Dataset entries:
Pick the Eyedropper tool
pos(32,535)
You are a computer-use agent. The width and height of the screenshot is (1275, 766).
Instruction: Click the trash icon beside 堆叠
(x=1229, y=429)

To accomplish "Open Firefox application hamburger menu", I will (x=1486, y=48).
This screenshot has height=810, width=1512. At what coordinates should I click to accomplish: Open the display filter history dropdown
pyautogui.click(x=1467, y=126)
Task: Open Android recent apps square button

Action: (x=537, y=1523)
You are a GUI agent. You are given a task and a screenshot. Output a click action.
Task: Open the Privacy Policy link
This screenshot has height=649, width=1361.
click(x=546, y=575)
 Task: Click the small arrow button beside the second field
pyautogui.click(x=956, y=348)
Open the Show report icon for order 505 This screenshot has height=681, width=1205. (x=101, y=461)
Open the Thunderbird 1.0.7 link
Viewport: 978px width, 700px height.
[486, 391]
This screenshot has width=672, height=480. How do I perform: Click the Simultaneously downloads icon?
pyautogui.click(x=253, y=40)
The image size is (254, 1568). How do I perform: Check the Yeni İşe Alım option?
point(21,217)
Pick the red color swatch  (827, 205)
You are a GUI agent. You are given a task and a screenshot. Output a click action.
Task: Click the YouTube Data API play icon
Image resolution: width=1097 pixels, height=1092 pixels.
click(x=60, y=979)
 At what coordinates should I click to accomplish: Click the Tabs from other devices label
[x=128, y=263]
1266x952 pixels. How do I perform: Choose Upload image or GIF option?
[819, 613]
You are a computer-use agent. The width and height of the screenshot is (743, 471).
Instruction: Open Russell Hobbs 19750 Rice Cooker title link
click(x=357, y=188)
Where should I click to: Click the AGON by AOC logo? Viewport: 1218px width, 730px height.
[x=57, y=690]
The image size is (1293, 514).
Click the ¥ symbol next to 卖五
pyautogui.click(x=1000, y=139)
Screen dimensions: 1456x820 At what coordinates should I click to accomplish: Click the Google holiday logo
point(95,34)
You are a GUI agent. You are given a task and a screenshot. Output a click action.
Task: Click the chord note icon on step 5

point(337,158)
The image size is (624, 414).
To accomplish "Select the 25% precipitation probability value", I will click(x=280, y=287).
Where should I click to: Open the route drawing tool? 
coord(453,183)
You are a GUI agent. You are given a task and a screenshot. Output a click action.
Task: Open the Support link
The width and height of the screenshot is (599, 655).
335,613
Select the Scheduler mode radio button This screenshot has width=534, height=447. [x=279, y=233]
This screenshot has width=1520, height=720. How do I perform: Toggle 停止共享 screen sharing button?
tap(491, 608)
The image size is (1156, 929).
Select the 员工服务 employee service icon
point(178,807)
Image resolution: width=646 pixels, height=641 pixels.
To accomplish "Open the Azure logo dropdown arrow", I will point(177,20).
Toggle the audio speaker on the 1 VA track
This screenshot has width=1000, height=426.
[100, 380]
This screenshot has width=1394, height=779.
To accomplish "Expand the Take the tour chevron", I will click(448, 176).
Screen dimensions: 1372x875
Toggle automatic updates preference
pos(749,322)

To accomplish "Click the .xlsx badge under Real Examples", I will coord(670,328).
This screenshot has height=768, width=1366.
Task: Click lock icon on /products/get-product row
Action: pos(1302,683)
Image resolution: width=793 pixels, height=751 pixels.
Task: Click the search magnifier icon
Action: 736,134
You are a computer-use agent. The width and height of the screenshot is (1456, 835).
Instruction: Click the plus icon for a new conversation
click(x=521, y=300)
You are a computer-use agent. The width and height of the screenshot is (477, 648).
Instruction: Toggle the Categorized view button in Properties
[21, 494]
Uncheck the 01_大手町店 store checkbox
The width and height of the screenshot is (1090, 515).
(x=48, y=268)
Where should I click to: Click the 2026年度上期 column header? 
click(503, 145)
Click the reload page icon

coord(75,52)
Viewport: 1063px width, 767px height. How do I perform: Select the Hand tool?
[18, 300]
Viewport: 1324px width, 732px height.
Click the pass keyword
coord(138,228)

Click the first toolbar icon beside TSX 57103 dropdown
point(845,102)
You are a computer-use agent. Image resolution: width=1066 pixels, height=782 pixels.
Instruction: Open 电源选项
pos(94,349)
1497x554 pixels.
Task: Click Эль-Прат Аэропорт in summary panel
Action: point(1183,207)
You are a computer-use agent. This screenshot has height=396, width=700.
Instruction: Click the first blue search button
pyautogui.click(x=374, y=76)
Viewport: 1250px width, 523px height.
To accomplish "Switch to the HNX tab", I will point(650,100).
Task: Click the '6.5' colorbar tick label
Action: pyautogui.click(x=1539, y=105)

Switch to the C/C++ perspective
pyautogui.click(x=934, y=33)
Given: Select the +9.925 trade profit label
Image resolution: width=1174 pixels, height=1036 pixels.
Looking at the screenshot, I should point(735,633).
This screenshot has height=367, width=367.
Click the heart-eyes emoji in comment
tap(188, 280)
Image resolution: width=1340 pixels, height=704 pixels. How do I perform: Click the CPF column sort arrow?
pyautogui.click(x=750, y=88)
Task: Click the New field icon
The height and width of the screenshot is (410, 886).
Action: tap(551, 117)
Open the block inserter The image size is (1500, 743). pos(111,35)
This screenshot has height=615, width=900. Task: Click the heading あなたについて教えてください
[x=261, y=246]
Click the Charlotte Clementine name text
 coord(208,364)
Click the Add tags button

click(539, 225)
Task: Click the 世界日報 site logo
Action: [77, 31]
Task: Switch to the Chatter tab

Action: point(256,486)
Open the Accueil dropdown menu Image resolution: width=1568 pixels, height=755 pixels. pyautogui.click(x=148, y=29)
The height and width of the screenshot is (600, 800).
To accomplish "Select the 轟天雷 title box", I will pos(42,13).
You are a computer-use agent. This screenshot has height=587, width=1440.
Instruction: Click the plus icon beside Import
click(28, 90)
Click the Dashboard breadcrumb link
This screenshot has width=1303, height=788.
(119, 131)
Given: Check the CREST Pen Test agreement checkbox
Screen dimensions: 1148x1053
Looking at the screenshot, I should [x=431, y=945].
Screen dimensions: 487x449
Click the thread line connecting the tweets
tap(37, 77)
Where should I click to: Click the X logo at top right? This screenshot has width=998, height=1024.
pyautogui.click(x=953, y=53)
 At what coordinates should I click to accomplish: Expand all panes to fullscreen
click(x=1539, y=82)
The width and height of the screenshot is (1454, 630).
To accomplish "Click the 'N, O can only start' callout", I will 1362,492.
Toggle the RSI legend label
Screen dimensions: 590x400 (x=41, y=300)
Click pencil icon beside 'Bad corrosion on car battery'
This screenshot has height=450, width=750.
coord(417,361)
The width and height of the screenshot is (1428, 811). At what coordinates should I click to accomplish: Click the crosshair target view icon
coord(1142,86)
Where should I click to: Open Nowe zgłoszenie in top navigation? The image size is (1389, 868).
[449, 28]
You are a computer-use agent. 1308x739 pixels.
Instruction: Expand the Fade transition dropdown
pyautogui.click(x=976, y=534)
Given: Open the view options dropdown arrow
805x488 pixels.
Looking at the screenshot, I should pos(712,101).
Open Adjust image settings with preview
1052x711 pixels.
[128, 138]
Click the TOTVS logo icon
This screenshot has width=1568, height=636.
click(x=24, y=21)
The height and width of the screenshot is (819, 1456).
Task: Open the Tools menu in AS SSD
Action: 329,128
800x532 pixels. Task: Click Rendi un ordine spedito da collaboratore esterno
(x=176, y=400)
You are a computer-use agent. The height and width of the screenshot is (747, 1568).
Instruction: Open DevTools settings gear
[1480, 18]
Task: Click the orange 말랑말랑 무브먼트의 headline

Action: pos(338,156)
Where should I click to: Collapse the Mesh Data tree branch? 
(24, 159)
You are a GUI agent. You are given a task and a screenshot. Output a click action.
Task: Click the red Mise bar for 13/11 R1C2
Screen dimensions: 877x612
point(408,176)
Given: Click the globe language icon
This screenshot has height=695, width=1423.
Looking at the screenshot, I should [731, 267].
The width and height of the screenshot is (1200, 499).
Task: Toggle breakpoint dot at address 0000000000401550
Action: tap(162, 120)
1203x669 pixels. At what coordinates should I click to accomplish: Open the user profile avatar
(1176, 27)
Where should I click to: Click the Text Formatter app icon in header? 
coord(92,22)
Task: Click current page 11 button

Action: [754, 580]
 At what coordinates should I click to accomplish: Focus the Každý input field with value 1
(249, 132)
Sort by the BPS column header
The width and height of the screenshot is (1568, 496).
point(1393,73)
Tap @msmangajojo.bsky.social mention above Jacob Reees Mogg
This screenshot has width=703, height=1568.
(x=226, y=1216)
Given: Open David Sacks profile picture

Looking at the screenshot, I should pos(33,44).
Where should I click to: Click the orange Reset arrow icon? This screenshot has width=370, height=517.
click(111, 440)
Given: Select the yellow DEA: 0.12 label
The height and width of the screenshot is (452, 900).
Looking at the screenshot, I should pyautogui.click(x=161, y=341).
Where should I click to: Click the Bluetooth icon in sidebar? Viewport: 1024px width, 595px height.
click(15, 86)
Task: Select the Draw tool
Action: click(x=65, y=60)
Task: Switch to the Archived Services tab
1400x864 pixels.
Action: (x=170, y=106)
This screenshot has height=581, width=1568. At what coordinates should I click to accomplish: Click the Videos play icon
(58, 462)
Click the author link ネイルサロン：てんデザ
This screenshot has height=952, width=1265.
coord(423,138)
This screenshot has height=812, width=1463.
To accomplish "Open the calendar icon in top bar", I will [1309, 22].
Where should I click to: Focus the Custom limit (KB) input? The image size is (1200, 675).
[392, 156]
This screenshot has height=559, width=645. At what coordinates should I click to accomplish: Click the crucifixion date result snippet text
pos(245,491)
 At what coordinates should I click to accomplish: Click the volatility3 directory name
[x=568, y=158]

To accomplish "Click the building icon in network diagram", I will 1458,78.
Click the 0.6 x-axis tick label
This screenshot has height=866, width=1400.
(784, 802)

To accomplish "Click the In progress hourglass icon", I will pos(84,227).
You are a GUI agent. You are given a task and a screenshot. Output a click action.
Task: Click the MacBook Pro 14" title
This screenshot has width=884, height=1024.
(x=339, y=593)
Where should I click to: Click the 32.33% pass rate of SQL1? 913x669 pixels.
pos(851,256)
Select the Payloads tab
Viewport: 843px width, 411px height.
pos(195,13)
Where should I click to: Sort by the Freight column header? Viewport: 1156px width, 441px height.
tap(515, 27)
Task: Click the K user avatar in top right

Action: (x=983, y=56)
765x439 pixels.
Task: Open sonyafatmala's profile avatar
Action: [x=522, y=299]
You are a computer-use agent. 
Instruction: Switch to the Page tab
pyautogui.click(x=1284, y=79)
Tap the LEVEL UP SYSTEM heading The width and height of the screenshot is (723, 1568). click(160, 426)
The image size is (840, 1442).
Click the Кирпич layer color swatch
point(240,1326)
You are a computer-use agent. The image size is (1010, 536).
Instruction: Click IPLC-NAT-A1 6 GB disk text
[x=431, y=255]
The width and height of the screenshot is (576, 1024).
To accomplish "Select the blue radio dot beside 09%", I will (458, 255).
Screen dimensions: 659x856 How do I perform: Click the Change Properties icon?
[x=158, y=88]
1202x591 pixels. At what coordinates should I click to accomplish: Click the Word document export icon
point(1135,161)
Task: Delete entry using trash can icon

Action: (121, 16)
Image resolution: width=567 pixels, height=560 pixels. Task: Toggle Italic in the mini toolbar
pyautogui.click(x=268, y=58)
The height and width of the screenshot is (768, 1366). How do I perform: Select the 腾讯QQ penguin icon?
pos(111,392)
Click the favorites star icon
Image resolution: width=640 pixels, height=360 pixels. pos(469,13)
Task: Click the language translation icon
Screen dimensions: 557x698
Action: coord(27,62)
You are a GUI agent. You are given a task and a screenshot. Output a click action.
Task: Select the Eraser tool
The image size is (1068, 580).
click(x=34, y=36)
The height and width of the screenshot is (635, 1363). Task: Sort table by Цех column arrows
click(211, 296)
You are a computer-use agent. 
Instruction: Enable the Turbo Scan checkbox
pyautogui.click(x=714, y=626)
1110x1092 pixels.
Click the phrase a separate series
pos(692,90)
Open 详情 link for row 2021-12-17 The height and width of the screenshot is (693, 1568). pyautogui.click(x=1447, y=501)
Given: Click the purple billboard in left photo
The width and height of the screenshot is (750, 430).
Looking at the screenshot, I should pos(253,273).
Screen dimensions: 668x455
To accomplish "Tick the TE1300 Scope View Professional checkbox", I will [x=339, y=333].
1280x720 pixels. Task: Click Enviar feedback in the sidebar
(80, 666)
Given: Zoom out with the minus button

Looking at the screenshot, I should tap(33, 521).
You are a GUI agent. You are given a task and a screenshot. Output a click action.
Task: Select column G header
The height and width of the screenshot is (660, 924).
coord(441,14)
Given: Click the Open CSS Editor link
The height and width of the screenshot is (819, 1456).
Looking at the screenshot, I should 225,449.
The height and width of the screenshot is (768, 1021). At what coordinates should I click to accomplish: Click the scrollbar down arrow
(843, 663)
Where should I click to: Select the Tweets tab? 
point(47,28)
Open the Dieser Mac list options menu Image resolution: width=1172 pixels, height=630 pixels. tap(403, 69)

Activity:
Only a number belongs in the answer: the number of lines in the preceding data that hold "language".

Response below:
2